Harmless in production setup
Although I am certainly fixing this issue by making sure the session pool exhaustion is avoided (and also do the extra harmless check to only fetch the content bean in HstDelegateeFilterBean if in preview), it is unlikely that this problem actually occurs in production. The reason is quite simple: the problem only occurs if there are quite a bit more concurrent requests being handled than the size of the session pool to make sure that the second session cannot be obtained any more for all requests, making them all unable to proceed. However are advise and found best value for maxThreads in Tomcat (maximum allowed concurrent number of requests being handled) is 25 : this turned out the rule of thumb sweet number for maximum throughput where parallel processing of requests was balanced best against cpu thread switching. Hence for our advised setups, the Apache Benchmark observed behavior cannot happen. Unless NS has the default maxThreads of 200 for Tomcat still: that could be problematic but then still the concurrency of real user requests on a single cluster node would have to be extremely high to trigger the actual issue (higher than 100 since you really need to hit a state where pretty much most requests are blocked from proceeding, so many requests having passed the HstDelegateeFilterBean but not passed obtaining the second jcr session).

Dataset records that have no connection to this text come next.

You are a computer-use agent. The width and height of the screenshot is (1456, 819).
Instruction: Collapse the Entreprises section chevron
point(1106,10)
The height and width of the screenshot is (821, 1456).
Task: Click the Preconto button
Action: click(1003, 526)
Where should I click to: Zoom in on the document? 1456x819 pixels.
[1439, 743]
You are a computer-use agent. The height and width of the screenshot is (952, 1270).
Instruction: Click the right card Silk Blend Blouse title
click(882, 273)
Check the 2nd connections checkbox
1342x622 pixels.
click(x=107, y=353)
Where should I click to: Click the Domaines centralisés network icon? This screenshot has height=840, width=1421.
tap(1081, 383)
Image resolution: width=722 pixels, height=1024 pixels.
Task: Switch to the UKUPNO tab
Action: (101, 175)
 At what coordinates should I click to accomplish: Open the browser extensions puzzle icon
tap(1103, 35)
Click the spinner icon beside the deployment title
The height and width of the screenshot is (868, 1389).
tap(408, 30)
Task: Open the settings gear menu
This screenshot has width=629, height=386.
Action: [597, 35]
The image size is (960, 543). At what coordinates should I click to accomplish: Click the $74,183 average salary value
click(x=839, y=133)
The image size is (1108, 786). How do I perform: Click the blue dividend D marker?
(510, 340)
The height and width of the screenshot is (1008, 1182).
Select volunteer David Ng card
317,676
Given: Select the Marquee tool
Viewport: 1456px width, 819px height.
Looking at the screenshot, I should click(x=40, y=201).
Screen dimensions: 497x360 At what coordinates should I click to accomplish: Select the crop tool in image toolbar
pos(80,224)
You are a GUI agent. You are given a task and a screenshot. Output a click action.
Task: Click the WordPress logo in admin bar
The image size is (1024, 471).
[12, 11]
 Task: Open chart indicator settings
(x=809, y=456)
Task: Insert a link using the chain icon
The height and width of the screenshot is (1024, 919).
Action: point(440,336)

The fix for the cause instead of the symptom
When requestContext.setSession(session) is invoked which sets a new jcr session on the requestContext, make sure to logout any previously set jcr session on the requestContext : as a result, the previously set jcr session will during logout be directly returned to the jcr session pool instead of at the end of the request handling during
org.hippoecm.hst.core.jcr.pool.PooledSessionResourceManagement#disposeAllResources
This avoids a request to take 2 sessions from the same pool, and as a result, avoid the situation in which potentially the session pool is exhausted by so many requests only having taken the first jcr session and all being blocked from getting the second one: this blocking won't happen any more since the first session will be returned to the pool way earlier. When the initalizationValve sets the JCR Session to null, then also a potential jcr session instance variable for the request context will be logged out
As a harmless extra improvement, I'll include the check to only fetch the content bean in the HstDelegateeFilterBean for the channel mgr preview
Validation
With the above fix for avoiding the session pool exhaustion (and without changes to the HstDelegateeFilterBean), the problem which was easy to reproduce did not surface any more and the session pool exhaustion was fixed.